Dpkg is the [ command line ] tool for adding / removing packages in Debian and derivatives.


Running dpkg as ordinary user - why would you?

This for me is just about historical working style.

Sometimes I will be doing preparatory work for system changes as a regular user, and just paste my final command into a root terminal

It should not be too hard to leave this behind, but I document it here for posterity and to aid questions by other Debian users.


The complaint above appears because executables such as /sbin/ldconfig are (on some systems) not in the path of a regular user.

Some folks think it right that /sbin/ is not in the path of regular users.

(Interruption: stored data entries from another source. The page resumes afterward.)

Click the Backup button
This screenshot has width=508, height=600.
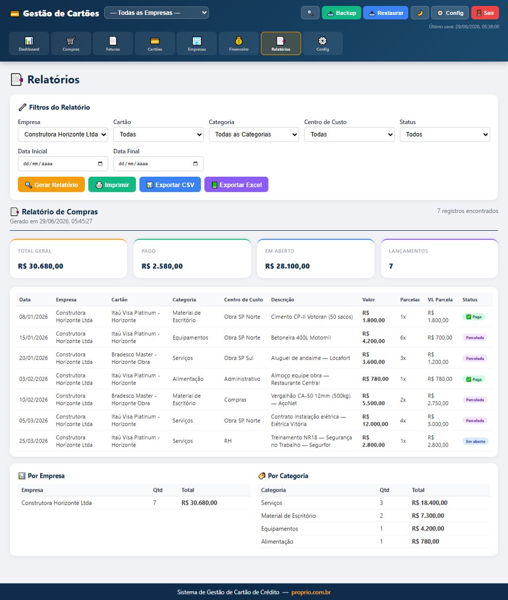(x=341, y=13)
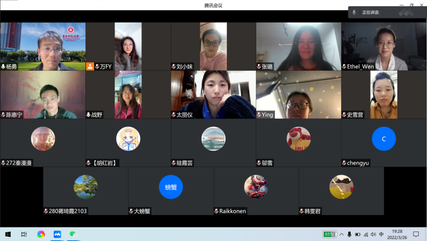
Task: Open Tencent Meeting from the taskbar
Action: pos(57,234)
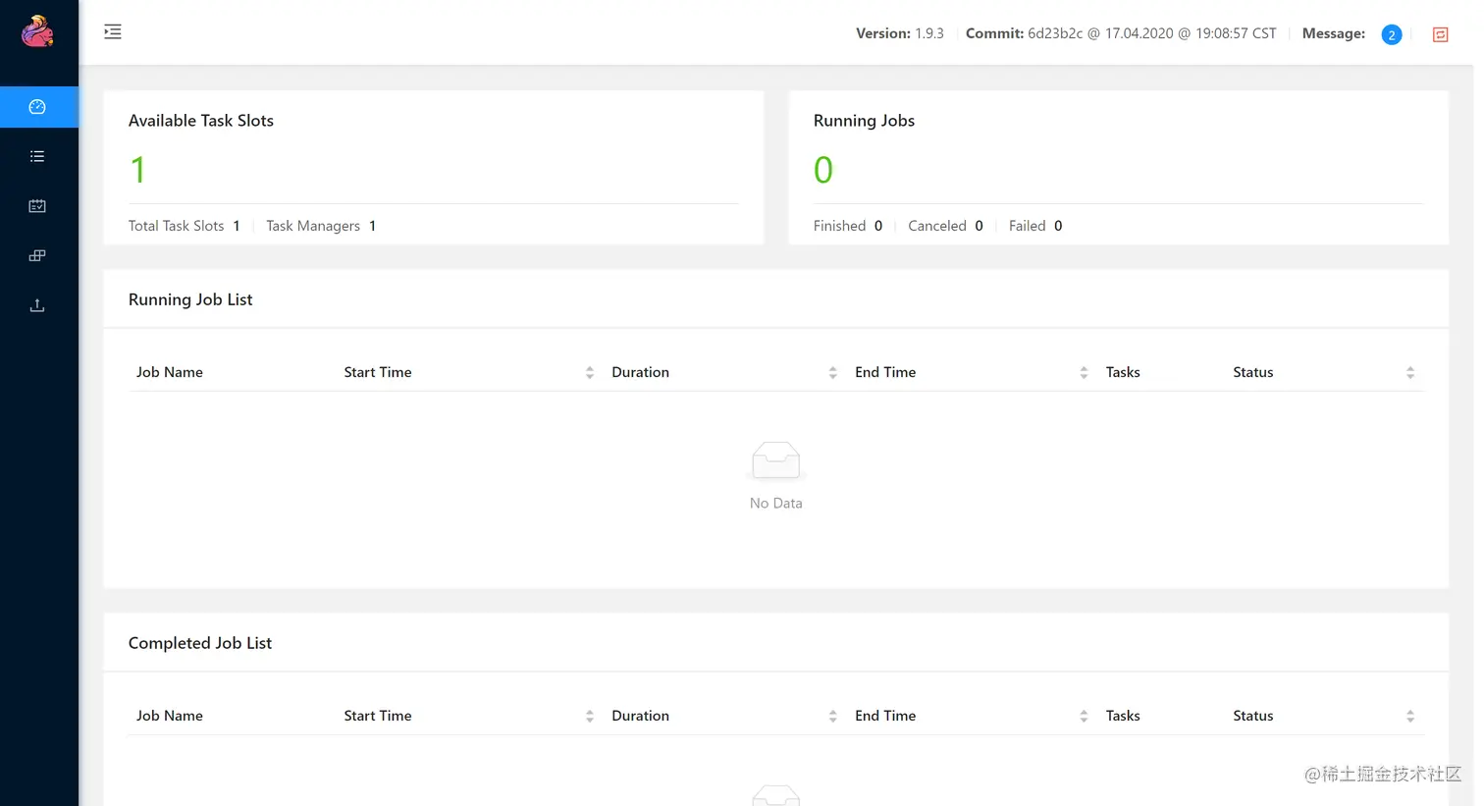The width and height of the screenshot is (1484, 806).
Task: Sort Running Job List by End Time
Action: 1084,373
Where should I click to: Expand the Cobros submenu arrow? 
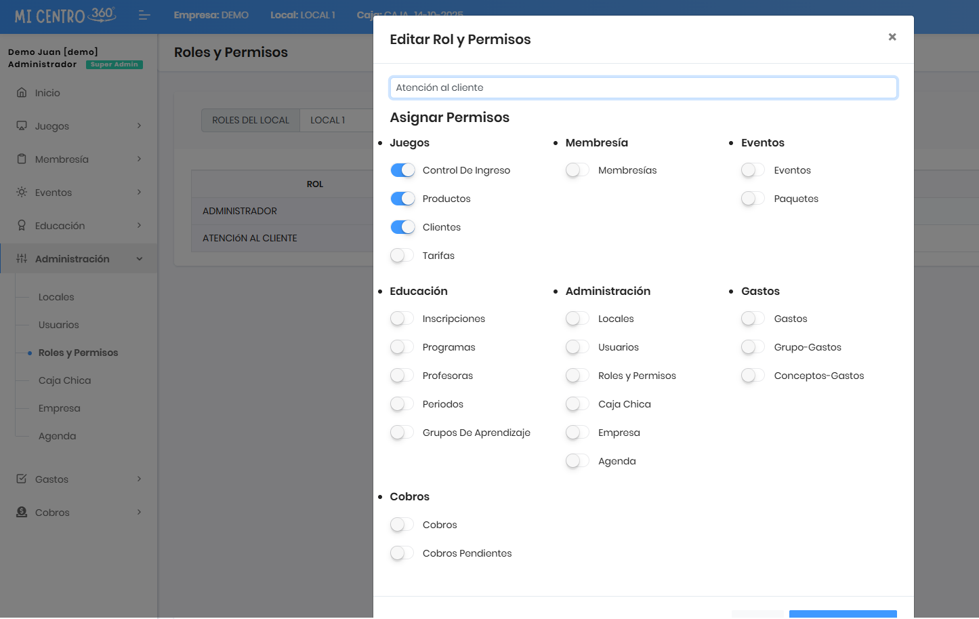coord(139,512)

In contrast a super user (root) might have a path that looks like:

/usr/local/sbin:/usr/local/bin:/usr/sbin:/usr/bin:/sbin:/bin


Adjusting your way of working (or not) - the options:

So you can just avoid trying to use dpkg as ordinary user, or choose one of the  options below:

  1. Setup sudo to allow a particular (non root) user to run dpkg
  2. Setup sudo to allow a particular (non root) user to run dpkg (passwordless)
  3. Alter $PATH to include /sbin and /usr/sbin
There are security risks involved in doing (2) or (3) above, so I would not recommend them personally.

If you are leaning towards (2), then perhaps a better way is to run 'sudo bash' or similar as a way of switching into a way of adding / removing packages.

Note: You might want to think carefully before making sudo calls passwordless

A good book on Unix / Linux security will cover things like $PATH settings and sudo.

If you are tempted to ignore my warning about security risks of (2) or (3), then you might want to browse such a book.